AIM OF THE TASK
Of the entries below, restate word for word only the section that runs from the line with "Given: Collapse the Volume indicator legend" to the line with "Viewport: 1456px width, 819px height.", counting both ends.
____ SOURCE MATERIAL
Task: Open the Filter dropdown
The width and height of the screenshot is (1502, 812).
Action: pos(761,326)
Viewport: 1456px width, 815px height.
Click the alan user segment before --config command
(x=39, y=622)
________
____ SOURCE MATERIAL
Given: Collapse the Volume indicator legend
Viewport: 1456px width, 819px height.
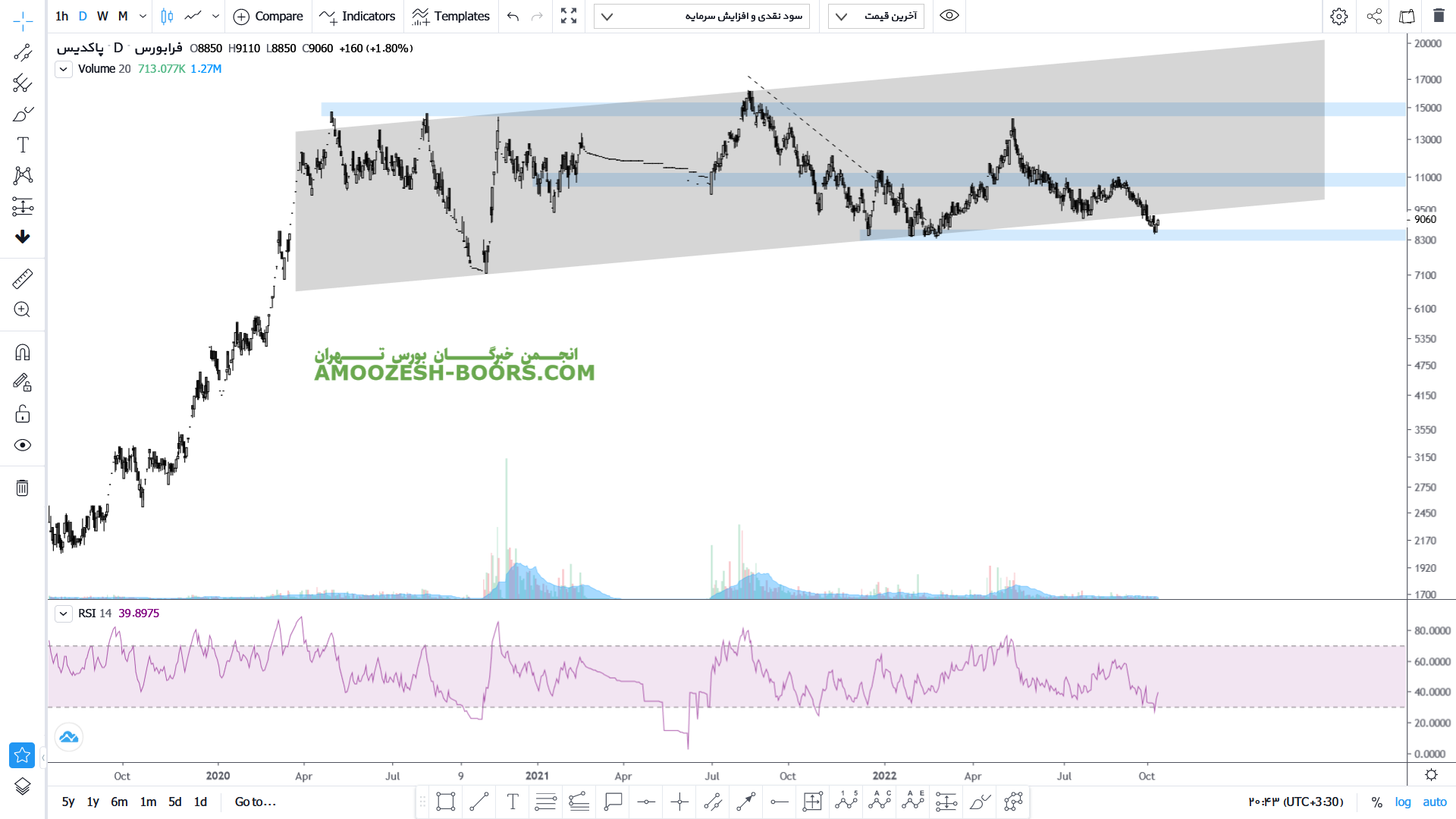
________
ANSWER BELOW
Given: Collapse the Volume indicator legend
Viewport: 1456px width, 819px height.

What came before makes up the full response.